● **About this exercise**: Repeat exactly, and only, the lines below starting at the line that contains "Las Condes - Padre" and ending at the line that contains "consultas@gaiaesencias.com (70, 2440)", inclusive of both.

● **Material shown**:
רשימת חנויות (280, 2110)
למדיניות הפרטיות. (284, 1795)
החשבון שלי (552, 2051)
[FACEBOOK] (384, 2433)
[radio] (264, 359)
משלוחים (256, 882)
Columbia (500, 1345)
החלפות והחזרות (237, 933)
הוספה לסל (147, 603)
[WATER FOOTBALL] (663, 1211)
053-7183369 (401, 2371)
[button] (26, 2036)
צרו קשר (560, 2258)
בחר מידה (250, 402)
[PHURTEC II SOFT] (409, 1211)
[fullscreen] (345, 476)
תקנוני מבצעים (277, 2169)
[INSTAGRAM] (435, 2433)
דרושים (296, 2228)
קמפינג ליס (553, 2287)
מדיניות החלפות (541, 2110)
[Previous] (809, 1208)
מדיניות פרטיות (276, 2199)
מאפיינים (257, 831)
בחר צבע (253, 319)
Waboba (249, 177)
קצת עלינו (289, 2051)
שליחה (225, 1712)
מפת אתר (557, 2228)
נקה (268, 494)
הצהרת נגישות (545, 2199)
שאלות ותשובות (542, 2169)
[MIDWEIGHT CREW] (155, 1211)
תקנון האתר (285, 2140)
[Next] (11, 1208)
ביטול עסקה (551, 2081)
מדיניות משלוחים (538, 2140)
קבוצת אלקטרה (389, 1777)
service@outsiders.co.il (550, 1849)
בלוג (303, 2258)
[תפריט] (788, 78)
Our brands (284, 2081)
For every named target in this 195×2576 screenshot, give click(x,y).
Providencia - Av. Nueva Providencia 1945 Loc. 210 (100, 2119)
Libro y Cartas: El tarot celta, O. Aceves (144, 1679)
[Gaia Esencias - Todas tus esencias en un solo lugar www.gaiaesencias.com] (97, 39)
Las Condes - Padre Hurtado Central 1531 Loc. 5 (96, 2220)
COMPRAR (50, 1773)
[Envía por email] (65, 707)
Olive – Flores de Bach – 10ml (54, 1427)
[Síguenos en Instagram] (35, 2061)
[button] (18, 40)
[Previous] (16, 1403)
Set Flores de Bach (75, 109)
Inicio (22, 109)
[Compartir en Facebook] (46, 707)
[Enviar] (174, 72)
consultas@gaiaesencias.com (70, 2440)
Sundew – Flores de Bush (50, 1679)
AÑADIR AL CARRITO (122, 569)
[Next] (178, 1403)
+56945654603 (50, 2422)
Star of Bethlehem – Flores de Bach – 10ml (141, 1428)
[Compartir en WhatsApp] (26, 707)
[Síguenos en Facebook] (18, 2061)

● **Solution to the problem**:
Las Condes - Padre Hurtado Central 1531 Loc. 5 (96, 2220)
COMPRAR (50, 1773)
[Envía por email] (65, 707)
Olive – Flores de Bach – 10ml (54, 1427)
[Síguenos en Instagram] (35, 2061)
[button] (18, 40)
[Previous] (16, 1403)
Set Flores de Bach (75, 109)
Inicio (22, 109)
[Compartir en Facebook] (46, 707)
[Enviar] (174, 72)
consultas@gaiaesencias.com (70, 2440)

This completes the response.